11) I understand that the Physician is not responsible for loss of my information due to technical failures associated with my software or internet service provider.
Appendix C: Instructions for communication using the Services
To communicate using the Services, I understand that I must:
1) Reasonably limit or avoid using an employer’s or other third party’s computer.
2) Inform the Physician of any changes in the patient’s email address, mobile phone number, or other account information necessary to communicate via the Services.
3) If the Services include email, instant messaging and/or text messaging, I understand that I must Include in the message’s subject line an appropriate description of the nature of the communication (e.g. “prescription renewal”), and my full name in the body of the message.

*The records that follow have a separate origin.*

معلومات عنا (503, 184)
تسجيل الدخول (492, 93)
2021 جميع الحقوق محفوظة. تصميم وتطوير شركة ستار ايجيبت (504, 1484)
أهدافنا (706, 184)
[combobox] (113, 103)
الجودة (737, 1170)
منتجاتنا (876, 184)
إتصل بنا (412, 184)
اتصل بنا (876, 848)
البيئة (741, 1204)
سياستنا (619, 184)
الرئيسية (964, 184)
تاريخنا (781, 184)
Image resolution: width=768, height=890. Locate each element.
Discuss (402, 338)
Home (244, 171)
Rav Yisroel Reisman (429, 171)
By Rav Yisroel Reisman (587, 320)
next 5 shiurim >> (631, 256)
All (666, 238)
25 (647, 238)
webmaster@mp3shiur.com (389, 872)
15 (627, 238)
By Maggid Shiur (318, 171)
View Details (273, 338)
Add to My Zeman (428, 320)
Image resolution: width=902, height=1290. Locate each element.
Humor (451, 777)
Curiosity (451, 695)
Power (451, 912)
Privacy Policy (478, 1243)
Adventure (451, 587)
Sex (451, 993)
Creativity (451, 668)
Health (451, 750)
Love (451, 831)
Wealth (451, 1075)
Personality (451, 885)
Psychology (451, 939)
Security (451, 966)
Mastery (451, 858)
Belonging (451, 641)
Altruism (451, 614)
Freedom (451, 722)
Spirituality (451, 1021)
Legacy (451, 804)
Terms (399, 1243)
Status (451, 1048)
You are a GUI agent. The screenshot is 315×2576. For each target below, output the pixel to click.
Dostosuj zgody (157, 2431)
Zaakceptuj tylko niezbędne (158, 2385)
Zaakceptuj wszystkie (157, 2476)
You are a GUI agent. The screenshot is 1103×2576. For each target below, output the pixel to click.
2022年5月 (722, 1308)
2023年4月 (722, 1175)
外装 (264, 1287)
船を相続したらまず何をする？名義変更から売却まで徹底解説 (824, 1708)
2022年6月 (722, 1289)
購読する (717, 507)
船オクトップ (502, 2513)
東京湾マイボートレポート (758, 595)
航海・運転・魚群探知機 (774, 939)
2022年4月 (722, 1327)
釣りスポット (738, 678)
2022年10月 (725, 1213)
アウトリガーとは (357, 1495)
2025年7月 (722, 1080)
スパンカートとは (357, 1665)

4) Review all electronic communications to ensure they are clear and that all relevant information is provided before sending to the physician.
5) Ensure the Physician is aware when I receive an electronic communication from the Physician, such as by a reply message or allowing “read receipts” to be sent.
6) Take precautions to preserve the confidentiality of electronic communications, such as using screen savers and safeguarding computer passwords.
7) Withdraw consent only by written communication to the Physician.
8) I understand that just like online shopping or email, Virtual Care has some inherent privacy and security risks that my health information may be intercepted or unintentionally disclosed.
We want to make sure you understand this before we proceed.
1) I acknowledge In order to improve privacy and confidentiality, I should also take steps to participate in this virtual care encounter in a private setting and should not use an employer’s or someone else’s computer/device as they may be able to access my information. Employers and online services may have a legal right to inspect and keep electronic communications that pass through their system.
2) I acknowledge that I am responsible for ensuring that I have complete privacy before contact.
I am aware of the risks of Virtual Care and I consent to telehealth which includes email, telephone and virtual communication. Any questions I had, have been answered and clarified.